GAIL set to lose MGL high court gas battle
Nearly a decade after the dispute began, Mumbai-based city gas retailer Mahanagar Gas (MGL) expects to emerge victorious in its fight against GAIL over gas transportation charges.
At stake is Rs331.80cr ($39.8m), which the PNGRB ordered MGL to pay GAIL on September 30 (2022). Justice Subramonium Prasad of the Delhi High Court will now hear the case on December 6 (2023).
"We have taken legal opinions, and we have a strong case," says a confident MGL source. In December 2022, MGL filed a petition in the Delhi High Court challenging the PNGRB order directing it to pay transportation charges to GAIL for ONGC gas from Uran.

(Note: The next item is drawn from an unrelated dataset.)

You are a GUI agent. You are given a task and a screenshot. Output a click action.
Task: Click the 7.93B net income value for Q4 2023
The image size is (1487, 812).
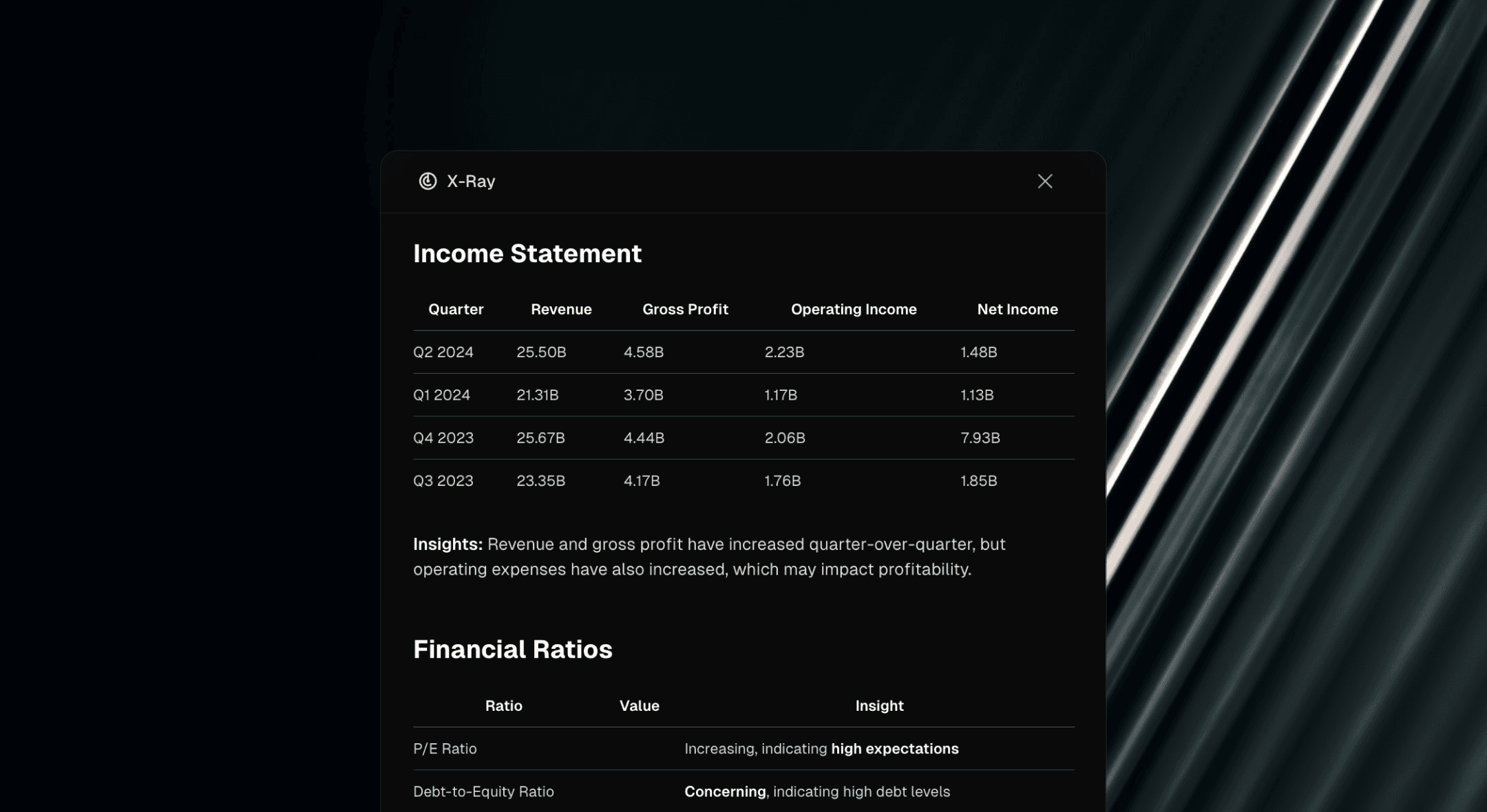coord(980,438)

On December 13 (2022), the high court stayed the PNGRB order but directed MGL to deposit Rs50cr ($6m) with GAIL by February 15 (2023). MGL deposited the amount with GAIL on February 14 (2023).
However, the dispute dates back to April 2014, when GAIL demanded the transportation charges from MGL for gas carried in the Uran to Trombay pipeline. GAIL's demand, in turn, followed an ONGC demand to GAIL based on a December 30 (2013) PNGRB order determining the tariff for the pipeline as a common carrier.
That order fixed the pipeline tariff at Rs5.70/mmbtu ($0.07), effective November 20 (2008). From April 1 (2018), PNGRB increased the tariff to Rs34.73/mmbtu ($0.42) and, effective April 1 (2023), slashed it to Rs13.89/mmbtu ($0.17).
"The total demand raised by GAIL from November 2008 till July 2021 is Rs331.80cr," we hear. However, MGL disputed the demand over several meetings, with GAIL citing contractual provisions.
MGL also pointed out that the transportation charges are to be paid by a third-party user to ONGC for using the pipeline as a common carrier and not for ONGC transporting its own gas. MGL first filed an appeal with the PNGRB in February 2015, dismissed in October 2015.
MGL then filed a writ petition in November 2015 with the Delhi High Court, which in November 2016 advised MGL to file an appeal with the Appellate Tribunal for Electricity (APTEL). APTEL sent the case back to the PNGRB on technical grounds in September 2019, and the PNGRB, in March 2020, ordered MGL and GAIL to pay the disputed transportation tariff to ONGC.